[Stored data entries]

........

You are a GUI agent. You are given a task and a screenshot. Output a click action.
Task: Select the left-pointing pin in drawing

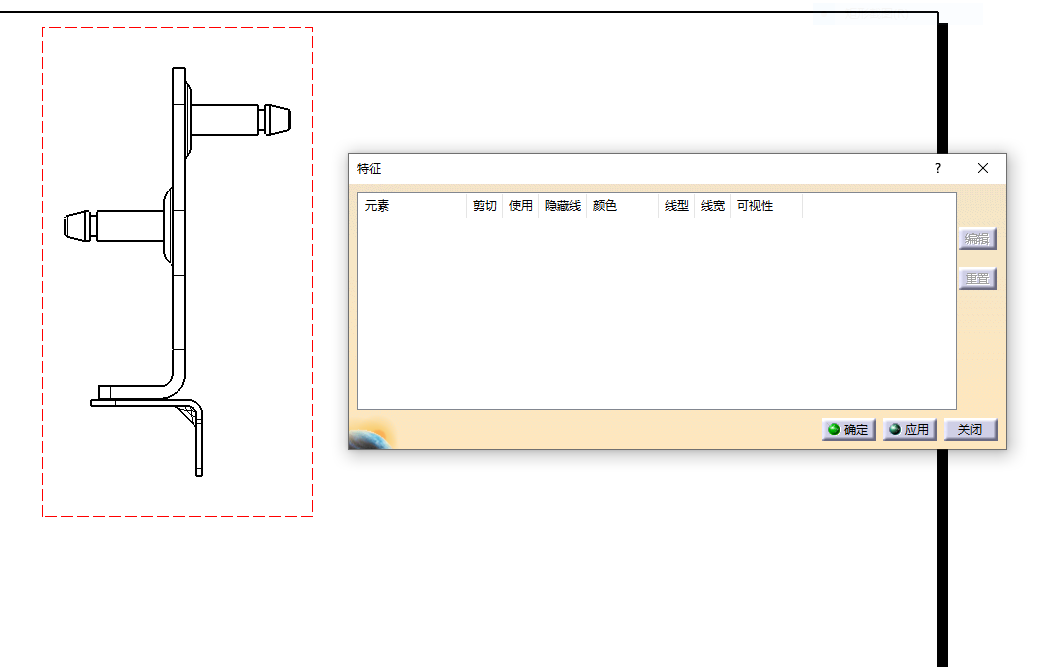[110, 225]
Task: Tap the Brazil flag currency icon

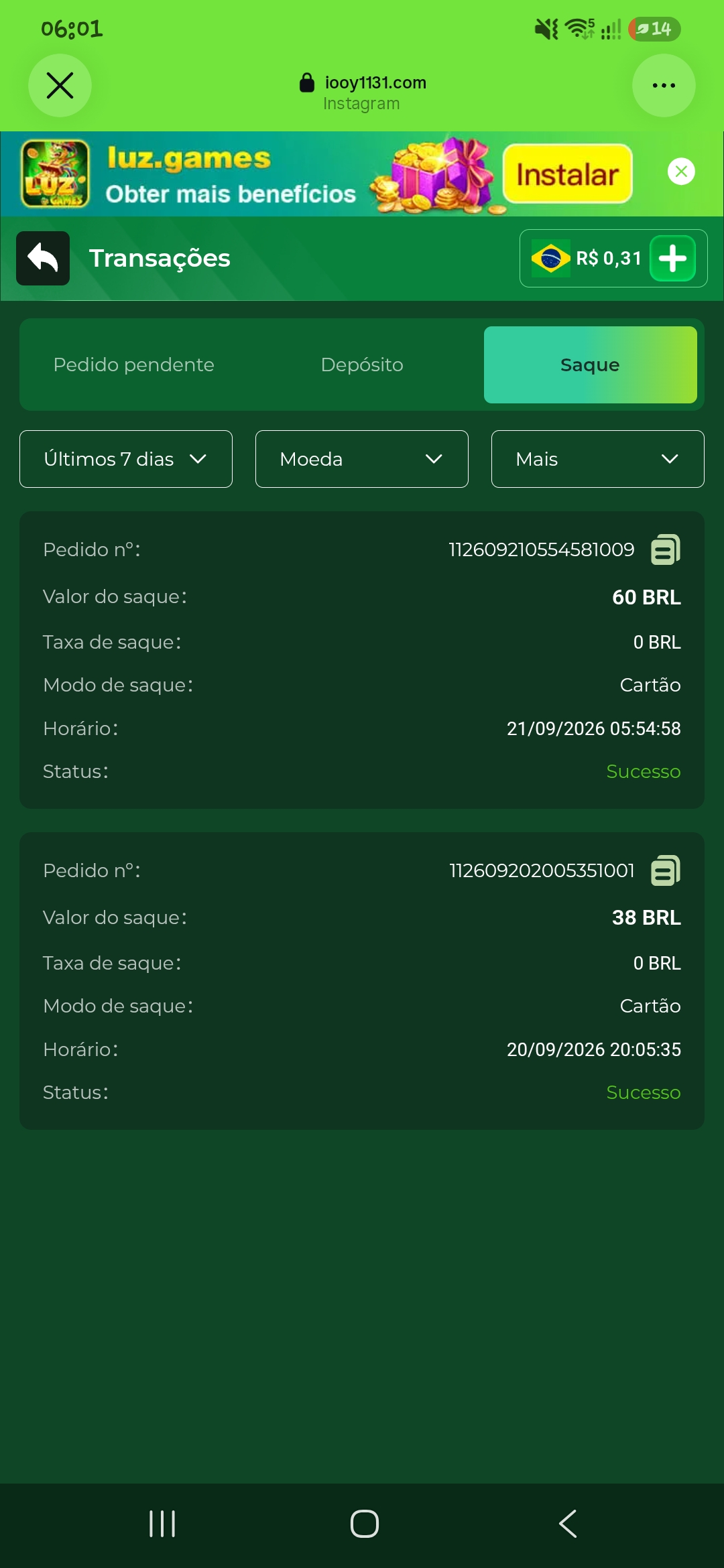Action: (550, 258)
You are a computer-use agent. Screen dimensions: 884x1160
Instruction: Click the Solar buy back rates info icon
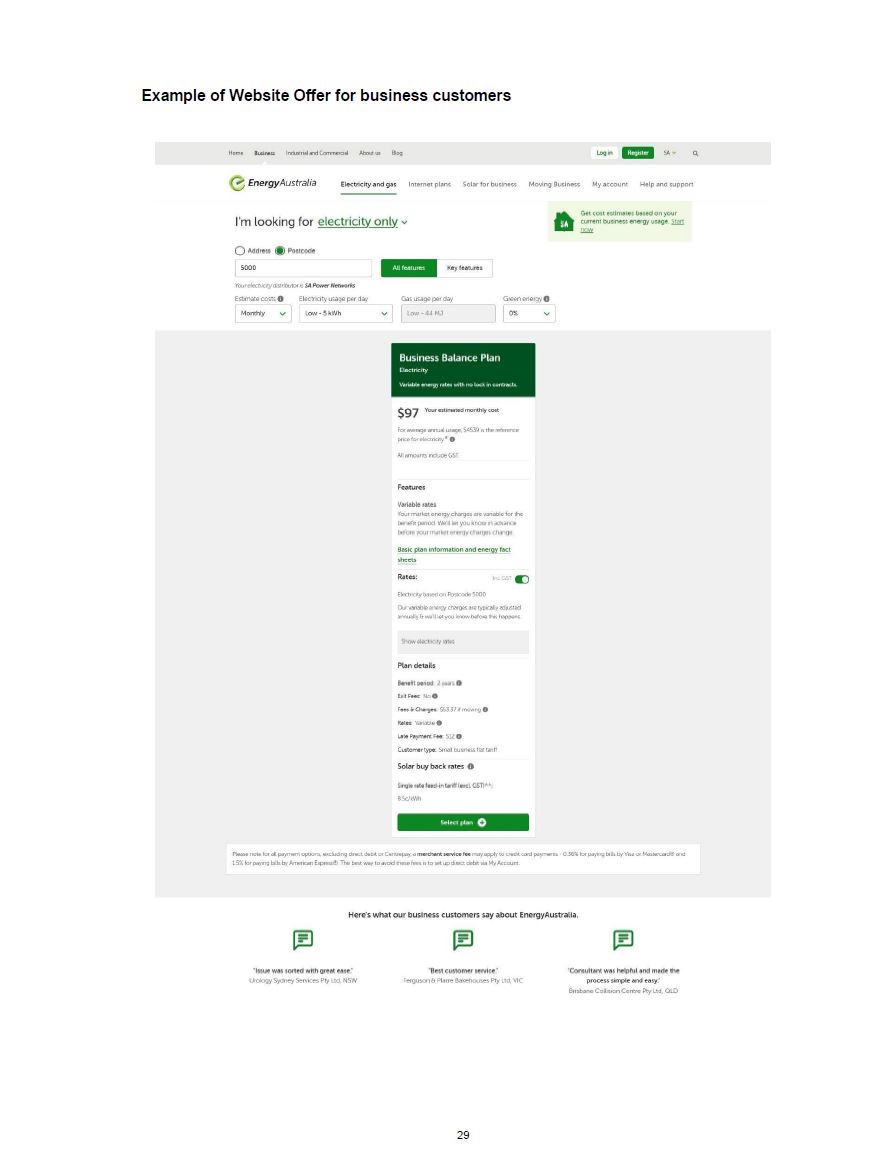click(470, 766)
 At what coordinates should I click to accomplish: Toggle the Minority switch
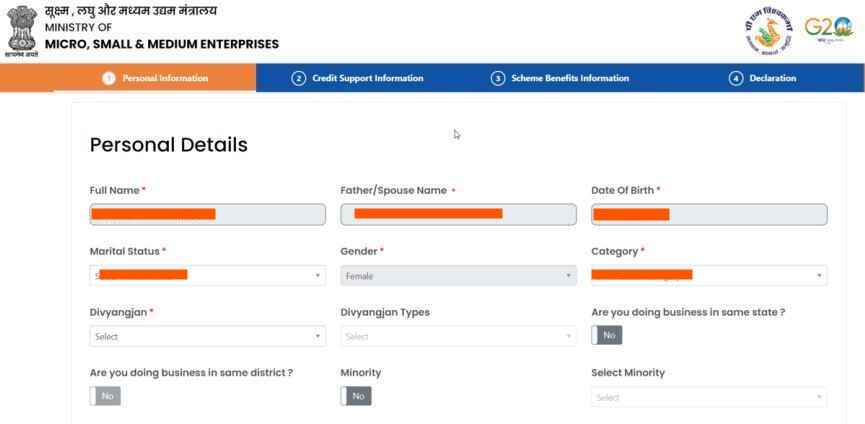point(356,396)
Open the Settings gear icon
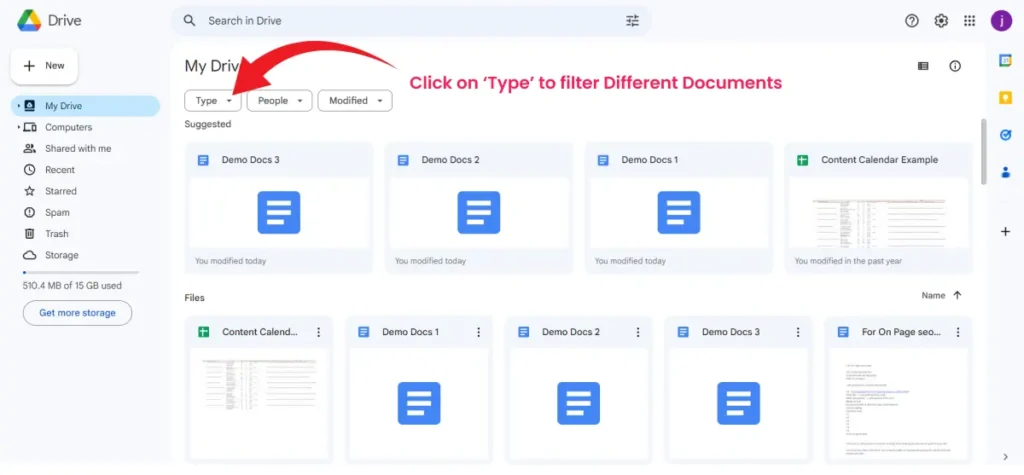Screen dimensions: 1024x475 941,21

........

Activity:
Please write out, exactly, every line from the line with "At what coordinates" through the final line of the data above, leaving out pictures.

Response area:
 At what coordinates should I click to accomplish: Toggle the Minority switch
point(356,396)
Open the Settings gear icon
Screen dimensions: 1024x475 941,21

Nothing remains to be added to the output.